That's where I got my set of rocker arm collar locks, but one of them broke when I was fitting it on. It was tighter than the others and I forced it a little and it broke. Bit annoying, since I just want to bolt the head on and get the engine going (rockers bolt down with the head). I sent a couple of emails to euroexport to purchase another one but they were ignored. I reckon since it's a small time sale he can't be bothered posting one.

 

Here's my experience with the three main 3TC parts dealers in the USA:

 

I've order online with euroexport before for an adjustable timing gear and chromoly pushrods and the transaction went smoothly. The communication is poor though and it's hard to get a straight answer, with a two word response. Accepts paypal, which makes the payment easy. Postage can be with USPS priority mail international, which seems to be one of the cheapest shipping methods from the USA to Australia.

 

BRD racing has poor communication as well with two word answers and unable to answer queries properly.

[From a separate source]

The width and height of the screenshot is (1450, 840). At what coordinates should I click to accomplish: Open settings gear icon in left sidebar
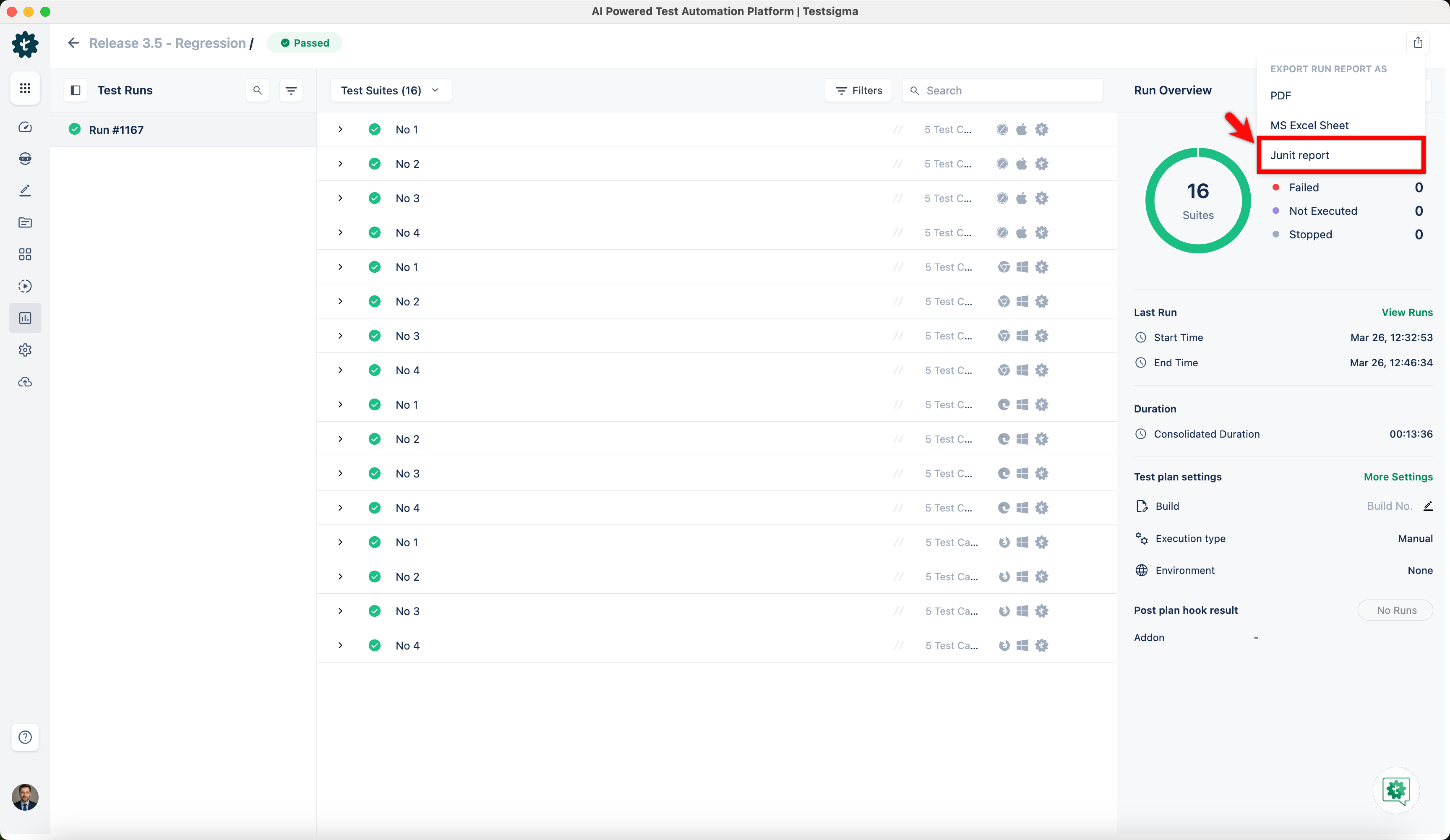[x=25, y=350]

Email based orders. Doesn't take paypal. Only accepts moneygram or western union as payment for overseas buyers, so it's a bit risky.

 

Paradiseracing has actually got good communication. Able to make recommendations based on your setup, e.g camshaft and induction etc. Feels like your communicating with someone whose had experience with 3TC engines. Email based orders for overseas buyers, since their online ordering is dated. Doesn't accept paypal, and only accepts credit card for overseas buyers, so I wasn't keen on giving my credit card details. Also shipping is through Fedex, which puts the total cost up a bit (thinks USPS is a bit slow when claiming for lost postage).

 

so I'm on the lookout for other alternatives for future purchases.